Accommodation bodies have praised this week’s NSW budget for tackling skills shortages and stimulating employment across the $32.5 billion state tourism industry.
Tourism Accommodation Australia (TAA) and the Accommodation Association of Australia (AAoA) have both lauded measures announced by the Berejiklian government to improve training and lift tax thresholds across the accommodation sector.
TAA chief Carol Giuseppi said $285.2 million targeted at vocational education and training would be a boost for tourism, which employs more than 56,000 people.
“It is great for labour and skills, and for transport infrastructure,” she said.
She also welcomed an additional $764.8 million allocated for skills development and training programs through TAFE NSW and other training providers.
“There are very real shortages right across the accommodation industry right now when it comes to skilled workers in the managerial, culinary, food and beverage areas in particular,” she said.
“Making TAFE courses free for some 100,000 people will help boost the numbers of students going into these key areas of our industry in coming years.
“There’s no doubt building workforce capability remains a key priority for our industry and it is great to see that addressed in today’s budget, as well as the increase in the payroll tax-free threshold.”
AAoA chief executive Richard Munro said employment in the accommodation industry will be stimulated by the government’s move to lift the payroll tax threshold from $750,000 to $1 million by 2021/22.
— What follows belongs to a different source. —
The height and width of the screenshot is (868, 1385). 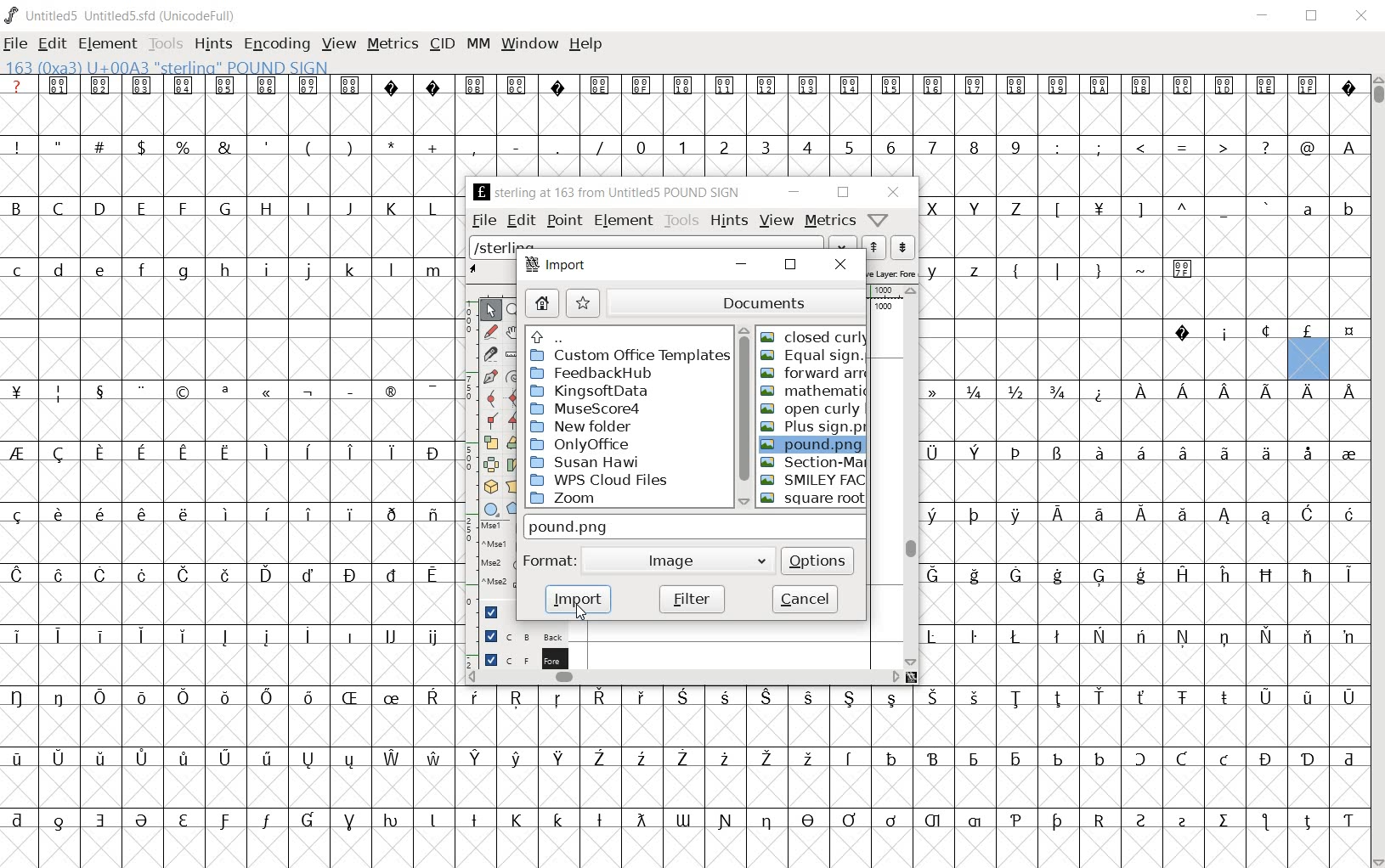 What do you see at coordinates (20, 392) in the screenshot?
I see `Symbol` at bounding box center [20, 392].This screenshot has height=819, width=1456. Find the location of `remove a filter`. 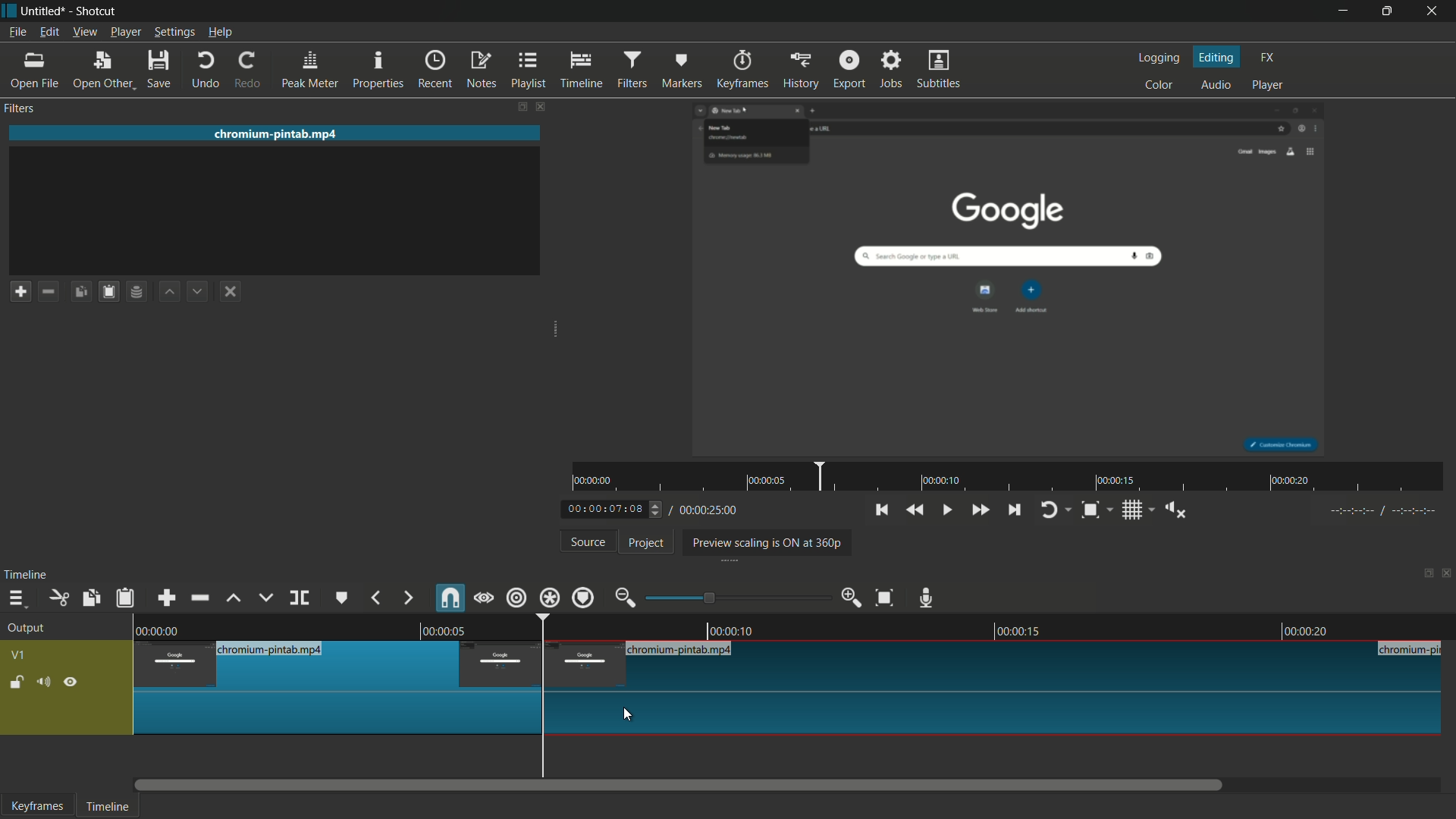

remove a filter is located at coordinates (47, 291). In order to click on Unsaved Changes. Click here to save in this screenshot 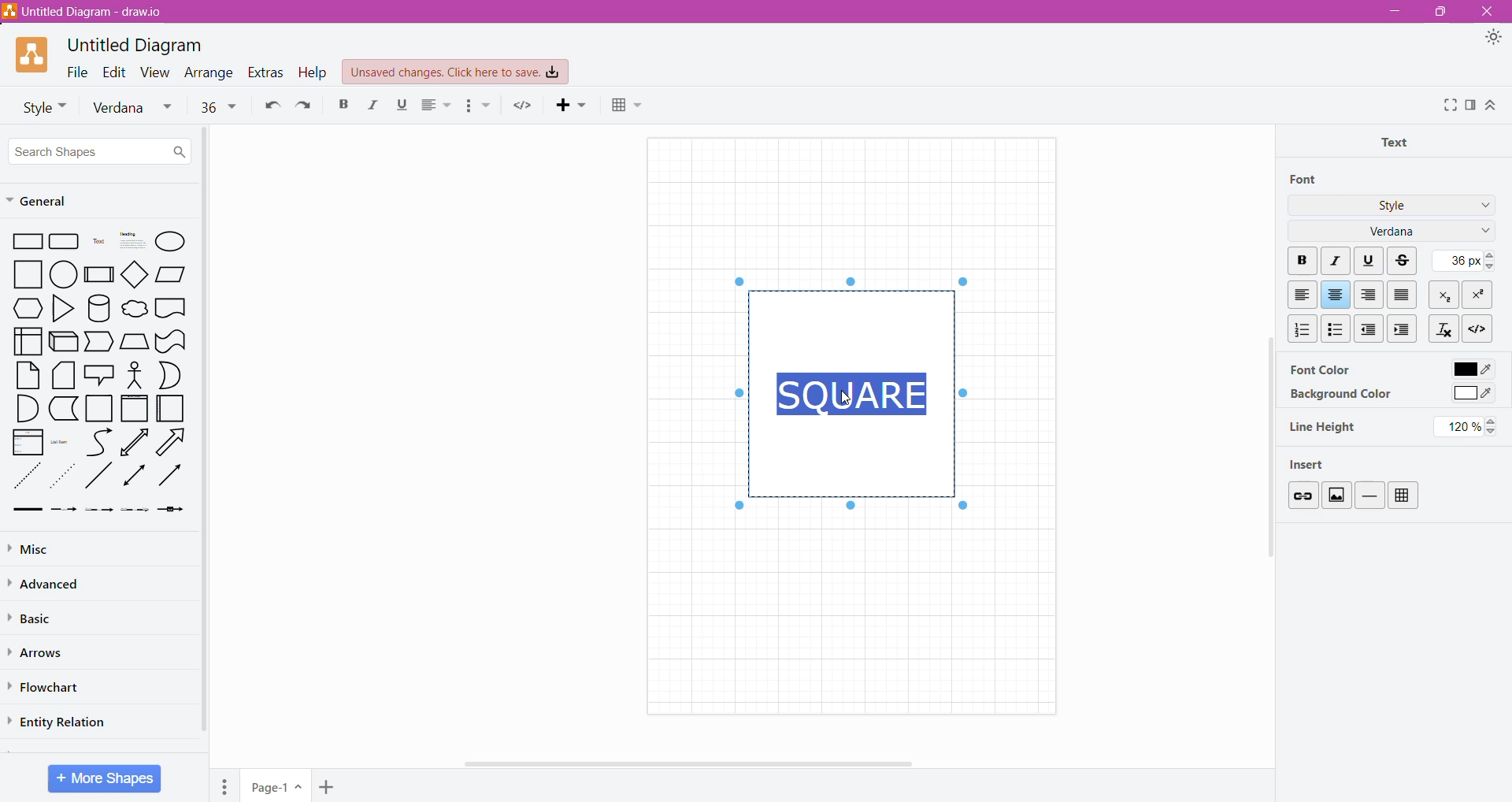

“Payroll tax is unproductive because it is a tax directly on jobs,” he said.
“Therefore, any policy which decreases the payroll tax burden on operators of accommodation businesses is positive, especially given the labour-intensive nature of our industry.
“Unlike offshore online giants who rake in millions from the visitor economy, the accommodation industry employs thousands of people across all parts of the state and increasing the payroll tax threshold will give accommodation businesses a greater incentive to employ more people.”
Ms Giuseppi praised the new transport and infrastructure initiatives included in the budget, particularly in Western Sydney.
“Spending on the feasibility study into a high-speed underground train connecting the Sydney CBD to Parramatta and Sydney Olympic Park is important, as fast connectivity is crucial in boosting the visitor economy benefits of western Sydney,” she said.
“Projects like this one will mean more business events and tourism dollars.”
Mr Munro said the additional $118 million allocated in 2018-19 for regional tourism infrastructure was vital to making non-metro areas more accessible to visitors.
“While Sydney continues to be the mainstay for NSW tourism, backing family-operated small businesses in regional areas – many of which are struggling to stay profitable because of the unfair regulatory advantages Airbnb enjoys – is vital.
“The Government’s investment in infrastructure, such as major city roads (which facilitate regional dispersal) and country highways is to be commended.”
Both organisations welcomed an increase in funding for regional destination marketing.
Ms Giuseppi said: “It’s good to see $54 million included in the budget to market regional NSW as a tourism and event destination, along with the $7.5 million for regional programs to attract more visitors, events and conferences.”
The industry’s total contribution to the economy is an estimated at around 6 percent of NSW gross state profit.